# Selected text start

Discovering containers

A container is a package consisting of the application, its dependencies, libraries, and configuration. It is a method of virtualizing the OS layer and is often used to isolate an application into modular software pieces. Containers are not virtual machines (VMs). They are a lighter-weight solution than VMs as they share the kernel of the underlying OS. Containers run on container management software, such as the Docker Engine, and are commonly managed by using a container management (or orchestration) solution such as Kubernetes.

Discovery of software containers

Containers require additional techniques to fully discover them; the context in which we run a command on a host is crucial. For example, Java might be installed in the container but not on the host. Running a command to determine the version of Java installed on the container will fail if the command is run on the host; the command must be run in the context of the container. If a different version of Java is installed on the host and the container, the result of running the command to determine the Java version depends on the context in which the command was run, either the host or the container.

When a pattern triggers on a discovered process, it determines whether the process is running in a container or directly on a host and uses that information to manage the context and use the correct discovery commands. That is, whether to run the command on the host or in the container.

A scan of a container in the data center has two parts: SSH access and API access. SSH access discovers running processes, whether they are containers, running in containers, or one of the levels of orchestration or runtime processes. If the process is identified as a container, and it is simply running on a host without orchestration software, its discovery continues by using SSH. Patterns determine the version of the software running in the container.

If orchestration software, such as Kubernetes, is discovered, you can perform further discovery by using a separate API scan, which can determine which deployments are present, the pods in which they run, and the original images. This provides accurate versioning of the software running in the containers, which in turn makes lifecycle data such as the end-of-support and end-of-life data available for container-based software. In this case, SSH and API scans are required for complete discovery.

# Selected text end

→ **Task list**
1. Pull out the stretch of the container discovery text from "Discovery of software" through "or the container.", word for word.
2. Using the container discovery text, answer each question:
(a) What do containers share with the underlying OS that makes them lighter than VMs?
(b) What two parts does a scan of a container in the data center have?
(c) What kind of scan can give further discovery once orchestration software such as Kubernetes is found?
3. Go on with the container discovery text, picking up right after its last sentence.

# Stored records start

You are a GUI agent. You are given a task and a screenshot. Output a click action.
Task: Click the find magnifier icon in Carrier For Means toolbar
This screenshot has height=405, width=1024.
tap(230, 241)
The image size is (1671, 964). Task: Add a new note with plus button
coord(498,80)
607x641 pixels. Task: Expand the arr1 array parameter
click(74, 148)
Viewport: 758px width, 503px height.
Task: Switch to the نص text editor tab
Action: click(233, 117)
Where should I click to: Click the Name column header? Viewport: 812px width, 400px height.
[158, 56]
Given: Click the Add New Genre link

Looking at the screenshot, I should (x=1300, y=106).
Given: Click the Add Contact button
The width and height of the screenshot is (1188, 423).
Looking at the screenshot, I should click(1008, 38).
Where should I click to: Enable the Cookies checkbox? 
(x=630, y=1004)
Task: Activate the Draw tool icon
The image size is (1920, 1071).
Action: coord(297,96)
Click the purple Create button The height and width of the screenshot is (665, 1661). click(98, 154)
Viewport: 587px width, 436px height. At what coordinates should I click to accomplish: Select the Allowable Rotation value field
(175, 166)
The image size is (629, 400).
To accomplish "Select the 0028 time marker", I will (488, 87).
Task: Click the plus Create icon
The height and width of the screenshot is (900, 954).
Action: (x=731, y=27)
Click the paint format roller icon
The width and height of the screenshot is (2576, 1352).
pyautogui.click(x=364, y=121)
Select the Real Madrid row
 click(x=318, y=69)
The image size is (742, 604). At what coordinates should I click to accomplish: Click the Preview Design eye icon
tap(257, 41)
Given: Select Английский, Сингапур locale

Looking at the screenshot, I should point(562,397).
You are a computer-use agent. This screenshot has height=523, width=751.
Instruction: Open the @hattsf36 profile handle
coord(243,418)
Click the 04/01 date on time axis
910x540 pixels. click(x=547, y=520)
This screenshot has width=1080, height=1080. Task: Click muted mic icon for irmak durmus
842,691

# Stored records end

→ **Results of the tasks**
1.
Discovery of software containers

Containers require additional techniques to fully discover them; the context in which we run a command on a host is crucial. For example, Java might be installed in the container but not on the host. Running a command to determine the version of Java installed on the container will fail if the command is run on the host; the command must be run in the context of the container. If a different version of Java is installed on the host and the container, the result of running the command to determine the Java version depends on the context in which the command was run, either the host or the container.

2.
(a) The kernel.
(b) SSH access and API access.
(c) A separate API scan.

3.
In this section, SSH means a login shell on the target. In practice, this would be SSH, but other kinds of shell access can be used.

With this information, BMC Discovery constructs an accurate model of the host, the containers running on that host, and the software running in those containers.

The discovery processes are the same whether a container is run and managed by orchestration or management software, and whether running on a host or in the cloud. The model constructed depends on how the container runs.

The following screenshot shows a visualization of discovered containers.

Discovery of software containers in the cloud

A scan of a container in the cloud, like a container in a data center, requires SSH access and API access. A BMC Discovery scan of a cloud uses the cloud API for discovery, and for some providers can automatically scan Kubernetes clusters.

Automatic discovery of cloud-based Kubernetes clusters occurs by default when you scan your supported cloud services. When BMC Discovery finds a Kubernetes cluster, it creates an automatic scan by using a Kubernetes token obtained from the cloud provider. Automatic scanning of Kubernetes clusters can be disabled for each scan. No additional credentials are required; the API token is generated depending on your existing privileges.

The Cluster URL must be accessible to BMC Discovery, in the cloud provider's management software, this might be referred to as enabling the public API.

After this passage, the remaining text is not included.